Prince William and Prince Harry helped lead Britain in commemorating the country’s war dead on Sunday.

William, 31, who served as a RAF search and rescue helicopter pilot until September, was watched by wife Kate as he laid a wreath of poppies at a memorial in central London. He followed his brother, army captain Harry, 29, who donned his ceremonial Household Cavalry great coat with wide red collar, in paying tribute on behalf of his father, Prince Charles (who is in India with wife Camilla, Duchess of Cornwall).

As in previous years, Kate, 31, watched from a balcony above Whitehall, central London, alongside William s aunt Sophie, Countess of Wessex, and Tim Laurence, the husband of Princess Anne. Kate donned a brooch in the shape of a poppy – the traditional symbol worn to honor those who have perished in wars.
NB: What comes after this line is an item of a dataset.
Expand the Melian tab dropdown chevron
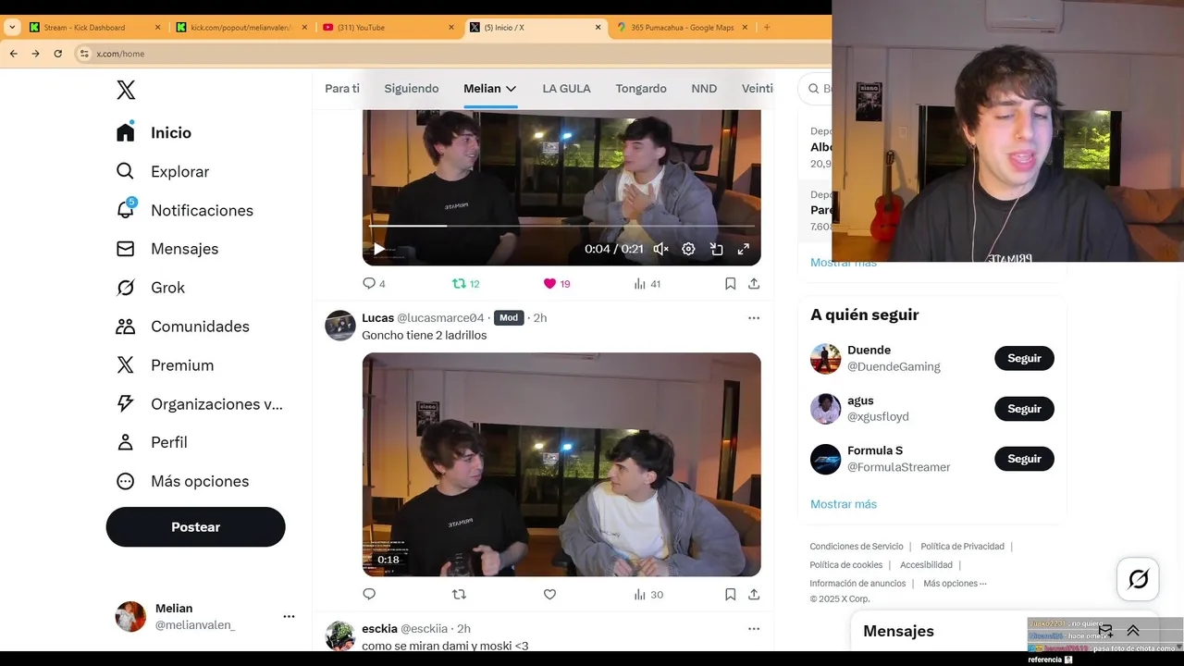This screenshot has height=666, width=1184. click(x=511, y=89)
A centerpiece of the ceremony attended by 10,000 servicemen and women, religious and political leaders was the observance of a two-minute silence. Following that, Queen Elizabeth (who wore a cluster of red poppies on her lapel) stepped forward to lay the first wreath at the Cenotaph in Whitehall. She was joined by her husband, Prince Philip, 92, a former naval officer.
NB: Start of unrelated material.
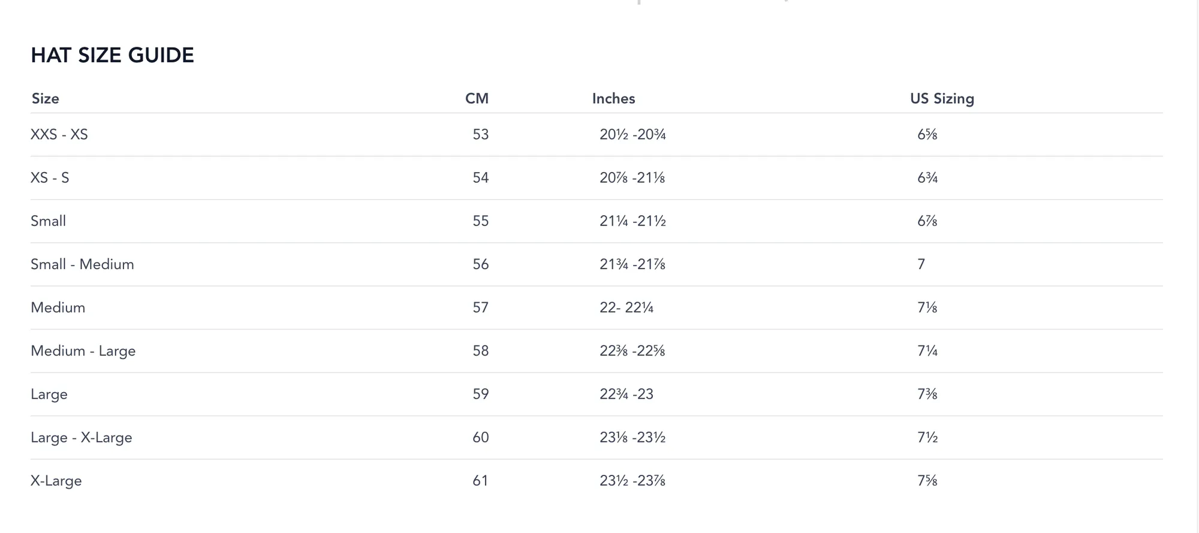
Task: Select the Medium size row label
Action: coord(58,307)
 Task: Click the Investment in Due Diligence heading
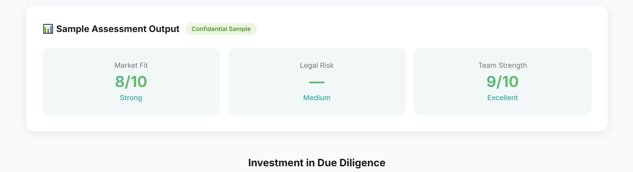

Sunday’s ceremony (a continuation from Poppy Day in London on Thursday) remembered those who died in the two world wars and conflicts since.

A day prior, William stood in silence with 66,000 rugby fans as they paused for two minutes to remember those lost before a match between Wales and South Africa.

Following the game, William received some gifts for son Prince George – a little shirt from the Wales squad and a little springbok toy from the victorious South Africans.